_Saved entries_
::::::
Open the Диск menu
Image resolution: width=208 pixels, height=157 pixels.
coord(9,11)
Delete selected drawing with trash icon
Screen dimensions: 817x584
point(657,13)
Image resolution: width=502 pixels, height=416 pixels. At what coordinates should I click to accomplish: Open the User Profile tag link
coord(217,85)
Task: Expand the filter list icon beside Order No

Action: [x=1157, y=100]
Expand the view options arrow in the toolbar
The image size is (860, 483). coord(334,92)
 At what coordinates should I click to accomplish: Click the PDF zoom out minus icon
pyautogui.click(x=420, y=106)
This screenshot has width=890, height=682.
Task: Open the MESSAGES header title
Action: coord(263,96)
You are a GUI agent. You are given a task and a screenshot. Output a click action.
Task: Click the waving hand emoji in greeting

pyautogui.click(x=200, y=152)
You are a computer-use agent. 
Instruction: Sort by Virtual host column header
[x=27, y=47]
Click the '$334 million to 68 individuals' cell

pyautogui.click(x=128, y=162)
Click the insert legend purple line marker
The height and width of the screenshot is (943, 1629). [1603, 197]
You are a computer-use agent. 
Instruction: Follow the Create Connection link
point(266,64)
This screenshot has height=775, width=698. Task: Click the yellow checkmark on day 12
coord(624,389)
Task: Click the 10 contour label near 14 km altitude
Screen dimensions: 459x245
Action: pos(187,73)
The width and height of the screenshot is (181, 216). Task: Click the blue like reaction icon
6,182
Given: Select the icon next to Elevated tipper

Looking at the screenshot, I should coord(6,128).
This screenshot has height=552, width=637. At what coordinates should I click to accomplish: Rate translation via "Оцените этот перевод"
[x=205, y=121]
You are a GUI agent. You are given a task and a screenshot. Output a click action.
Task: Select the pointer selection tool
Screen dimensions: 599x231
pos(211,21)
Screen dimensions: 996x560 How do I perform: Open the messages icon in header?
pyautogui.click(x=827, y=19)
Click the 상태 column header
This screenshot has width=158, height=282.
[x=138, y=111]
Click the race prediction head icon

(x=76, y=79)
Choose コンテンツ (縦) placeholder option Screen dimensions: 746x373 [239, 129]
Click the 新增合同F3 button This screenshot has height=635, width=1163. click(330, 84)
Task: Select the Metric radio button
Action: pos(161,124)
::::::
In the entries above, copy the lines from the one that contains "Screen dimensions: 996x560" through the last line, exactly as they appear.

Screen dimensions: 996x560 How do I perform: Open the messages icon in header?
pyautogui.click(x=827, y=19)
Click the 상태 column header
This screenshot has width=158, height=282.
[x=138, y=111]
Click the race prediction head icon

(x=76, y=79)
Choose コンテンツ (縦) placeholder option Screen dimensions: 746x373 [239, 129]
Click the 新增合同F3 button This screenshot has height=635, width=1163. click(330, 84)
Task: Select the Metric radio button
Action: pos(161,124)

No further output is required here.